Here we can see that there are 428 total days in the dataset so, lets narrow down the search to counties with > 10% of missing data. (10% is chosen because 90% of available data could still provide accurate insights for trips data) here is a sample:

State County n
AK Aleutians East Borough 62
AK Bristol Bay Borough 353
AK Haines Borough 101
AK Lake and Peninsula Borough 295
AK Skagway Municipality 141
AK Yakutat City and Borough 395

There are 22 counties with high rates of NA values. Thus, these are the counties that could be most problematic when analyzing at a county scale. So, lets save the data frame of these top NA violators for future reference when further micro analysis is desired within these areas.

Now to consider, would the NA values from certain counties affect State level analysis? To find out let’s plot the states with county NA values.
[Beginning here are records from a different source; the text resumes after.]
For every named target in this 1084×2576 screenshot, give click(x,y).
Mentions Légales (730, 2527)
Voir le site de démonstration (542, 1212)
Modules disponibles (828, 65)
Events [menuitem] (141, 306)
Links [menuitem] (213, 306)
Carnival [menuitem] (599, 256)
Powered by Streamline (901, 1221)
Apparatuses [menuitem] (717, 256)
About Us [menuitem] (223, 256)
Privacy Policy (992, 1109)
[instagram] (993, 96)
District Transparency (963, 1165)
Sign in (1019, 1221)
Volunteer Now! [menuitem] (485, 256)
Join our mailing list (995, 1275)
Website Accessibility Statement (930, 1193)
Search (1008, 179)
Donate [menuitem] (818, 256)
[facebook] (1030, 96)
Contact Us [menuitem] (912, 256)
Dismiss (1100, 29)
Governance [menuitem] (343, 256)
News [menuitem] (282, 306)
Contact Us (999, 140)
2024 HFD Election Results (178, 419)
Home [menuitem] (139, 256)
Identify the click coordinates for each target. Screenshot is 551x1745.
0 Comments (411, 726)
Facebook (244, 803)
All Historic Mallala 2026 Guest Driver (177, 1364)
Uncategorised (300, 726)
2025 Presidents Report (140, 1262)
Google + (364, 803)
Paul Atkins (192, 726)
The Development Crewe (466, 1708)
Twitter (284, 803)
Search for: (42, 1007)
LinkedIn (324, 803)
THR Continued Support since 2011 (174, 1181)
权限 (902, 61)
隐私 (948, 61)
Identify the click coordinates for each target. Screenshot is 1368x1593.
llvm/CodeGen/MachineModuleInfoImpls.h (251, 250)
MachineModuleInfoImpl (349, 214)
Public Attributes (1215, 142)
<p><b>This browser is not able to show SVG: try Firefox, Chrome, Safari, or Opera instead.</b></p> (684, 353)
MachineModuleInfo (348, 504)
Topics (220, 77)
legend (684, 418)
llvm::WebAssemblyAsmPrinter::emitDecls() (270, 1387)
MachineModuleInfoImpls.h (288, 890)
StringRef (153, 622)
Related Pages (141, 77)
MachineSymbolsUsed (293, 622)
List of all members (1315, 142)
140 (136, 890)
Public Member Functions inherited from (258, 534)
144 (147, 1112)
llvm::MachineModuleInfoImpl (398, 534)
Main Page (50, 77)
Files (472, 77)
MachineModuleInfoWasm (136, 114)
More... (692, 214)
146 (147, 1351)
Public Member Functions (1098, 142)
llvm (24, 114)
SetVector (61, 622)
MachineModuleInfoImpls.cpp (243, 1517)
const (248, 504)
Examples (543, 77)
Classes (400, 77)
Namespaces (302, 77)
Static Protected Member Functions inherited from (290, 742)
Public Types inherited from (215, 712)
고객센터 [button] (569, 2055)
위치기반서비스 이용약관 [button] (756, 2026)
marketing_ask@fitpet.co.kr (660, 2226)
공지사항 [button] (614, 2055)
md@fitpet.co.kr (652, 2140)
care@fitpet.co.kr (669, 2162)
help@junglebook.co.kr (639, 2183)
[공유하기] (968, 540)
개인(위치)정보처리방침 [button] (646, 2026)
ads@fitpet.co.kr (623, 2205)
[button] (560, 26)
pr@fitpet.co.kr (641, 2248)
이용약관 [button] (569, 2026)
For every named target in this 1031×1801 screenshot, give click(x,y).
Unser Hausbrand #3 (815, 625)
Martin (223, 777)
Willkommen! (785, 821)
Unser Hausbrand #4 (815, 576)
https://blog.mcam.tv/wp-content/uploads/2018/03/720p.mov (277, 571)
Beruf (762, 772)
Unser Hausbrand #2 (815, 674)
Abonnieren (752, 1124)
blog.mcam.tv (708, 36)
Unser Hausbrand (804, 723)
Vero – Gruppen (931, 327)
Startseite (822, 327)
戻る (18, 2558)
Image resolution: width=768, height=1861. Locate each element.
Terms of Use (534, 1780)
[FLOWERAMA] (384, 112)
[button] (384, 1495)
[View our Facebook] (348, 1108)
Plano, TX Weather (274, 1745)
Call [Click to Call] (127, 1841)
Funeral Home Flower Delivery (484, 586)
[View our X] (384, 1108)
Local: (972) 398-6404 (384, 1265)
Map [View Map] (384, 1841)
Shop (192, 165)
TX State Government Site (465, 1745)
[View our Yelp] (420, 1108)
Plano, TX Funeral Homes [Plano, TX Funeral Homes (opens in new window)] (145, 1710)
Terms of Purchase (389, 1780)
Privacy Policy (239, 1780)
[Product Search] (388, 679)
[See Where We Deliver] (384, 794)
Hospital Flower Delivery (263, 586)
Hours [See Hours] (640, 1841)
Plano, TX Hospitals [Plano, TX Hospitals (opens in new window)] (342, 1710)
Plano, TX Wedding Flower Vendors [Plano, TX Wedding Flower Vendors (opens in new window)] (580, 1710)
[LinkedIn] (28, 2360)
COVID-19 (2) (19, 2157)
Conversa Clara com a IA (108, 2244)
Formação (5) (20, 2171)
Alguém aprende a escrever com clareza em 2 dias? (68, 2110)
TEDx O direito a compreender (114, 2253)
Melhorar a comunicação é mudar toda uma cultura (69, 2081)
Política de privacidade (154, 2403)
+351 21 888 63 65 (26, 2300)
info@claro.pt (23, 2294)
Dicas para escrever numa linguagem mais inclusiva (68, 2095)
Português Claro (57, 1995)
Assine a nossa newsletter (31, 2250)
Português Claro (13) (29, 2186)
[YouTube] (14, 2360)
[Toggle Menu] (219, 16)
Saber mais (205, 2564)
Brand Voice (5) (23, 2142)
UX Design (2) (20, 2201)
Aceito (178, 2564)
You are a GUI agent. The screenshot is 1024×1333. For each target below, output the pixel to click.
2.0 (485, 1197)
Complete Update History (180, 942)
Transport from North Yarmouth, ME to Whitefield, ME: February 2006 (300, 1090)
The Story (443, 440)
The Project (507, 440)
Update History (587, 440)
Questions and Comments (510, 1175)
Here we can see the states with the majority of the NA values, lets pick the top 5 (AK, NE, MT, TX, HI) and see how much the NA values might impact the aggregate state values.

We can see by the above stacked bar plot that the NA values account for a negligible amount of total values from each of the top NA states. Thus, the NA values should be of note, but of not much concern when considering total trips by distance for each state.

With this analysis of NA values, the decision to leave the NA rows in the dataset is made for continuity of county timelines.